Plenty of games have been positioned as art, but what happens when a work of art is turned into a game?
The Artist is Present
by Pippin Barr is a video game that reenacts a curious work of art. Originally a performance piece at The Museum of Modern Art, the artwork The Artist is Present
was performed by Marina Abramovic in 2010.
During the performance, Abramovic sat perfectly still at a wooden table for a total of 736 hours and 30 minutes, while the audience lined up for the opportunity to sit with her.
Performance art often challenges the boundaries of art, so it follows that a game based on art would challenge the boundaries of video games.
In Barr’s game version of The Artist is Present
, the player’s only goal is to stand in line for hours and sit down with a crude, pixelated representation of Abramovic. Gamasutra talked with Barr to find out what a game that makes you wait says about the medium.
The Artist is Present is a game about waiting in line. What is the longest you’ve ever waited in line?
I waited for five hours in the game. I think that might be the longest I’ve ever waited in a queue -- in my own game.
It doesn't sound like the most enjoyable experience. Yet the response to the game has been very positive. Why do you think that is?
It was incredibly shocking how the game blew up in the media. It reached a lot of people who don’t have a set view of what games are allowed to be. As gamers, we have certain rules about what is considered reasonable.
Do you feel that games are restricted by this mentality?
Absolutely. The reason I started making games was to step as far outside of the restrictions as I could. Commercial games have really coalesced into a very specific set of things that are considered acceptable. They center around the idea that the player shouldn’t be inconvenienced -- that they should be treated fairly. They have a fallacy that the world is fair. We all know the world is not a fair place. Good things don’t always happen to good people.
It is important that we make games that go against the view that the world is fair, because it is shrinking down the possible sphere of the games that can be made, to the extent that games become restrictive.
What do you hope a player walks away with after playing The Artist is Present?
A lot of people load up the game, find the museum closed, and quit. If they do queue, they don’t bother with it for more than 10 or 20 minutes -- an hour tops. I would like people to take away that this thing exists. It’s a game, and it can be this way, and that’s fine. You definitely don’t have to like it, but here it is.
Your game has unorthodox rules. You can only visit the museum between certain hours. You have to wait in a line that moves very slowly, and you have to keep up with it. What purpose do the rules serve?
The rules came from reflecting on the artwork The Artist is Present
by Marina Abramovic. That artwork was about her personal discipline. It was physically demanding, and there were specific rules that she followed. The game puts the player through her experience, so that they go through the hardship of the performance. They are restricted to just waiting and occasionally shuffling forward.
Waiting is very high on the list of things you are not supposed to have to do in a game. For instance, we all complain bitterly about loading screens. The idea started as a joke. I thought it would be funny to make a game where all you do is wait.
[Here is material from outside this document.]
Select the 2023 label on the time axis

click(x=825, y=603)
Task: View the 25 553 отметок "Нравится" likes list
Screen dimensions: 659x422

Why did you choose to model The Artist is Present after a classic Sierra adventure game?
My one true love of games is the original Police Quest
. Those old Sierra games had a procedural brutality, in which you had to do everything really properly or you were going to get shafted. That was particularly true of Police Quest
. They had a real police officer help design the game, and he put all of this boring stuff in it. You had to go through all of these official motions. The Artist is Present
is about that too.
It is fascinating to read about the thoughts and feelings Marina Abramovic has during her performances -- for instance when she invited the audience to hurt her. What types of feelings does your game elicit?
Abramovic’s performances are about human connections. You look into her eyes, and something is communicated. In making the game, I felt a great joy in negating everything about the work that deals with humanity. The game is really inhuman. You’re in the queue with these non-playable characters. If you move out of the way, they will steal your place. If you try to move too much, they kick you out of the museum. I doubt people feel any humanizing contact.
When you sit down with Marina in the game, you are confronted with her pixelated face. She looks into your eyes, but nothing is there. She’s just a sprite who blinks occasionally.
There is a viewpoint in certain circles that the rules and systems of games are the inherent artistry. What do you think about that view?
There’s no doubt that the systems that underlie games are crucial to their expressiveness. In Ian Bogost’s book How To Do Things with Videogames, he talks about a form of artistic expression in games called proceduralism. He points to Jason Rohrer’s Passage
and Rod Humble’s The Marriage
as games that try to be expressive through rules.
It’s definitely true; but clearly it’s not the only form of expression. It’s just one of them. You have to talk about how rules connect with people beyond a floating Platonic ideal. That’s not expressive. That’s just a mechanical definition. You can’t talk about rules in the absence of some type of human experience.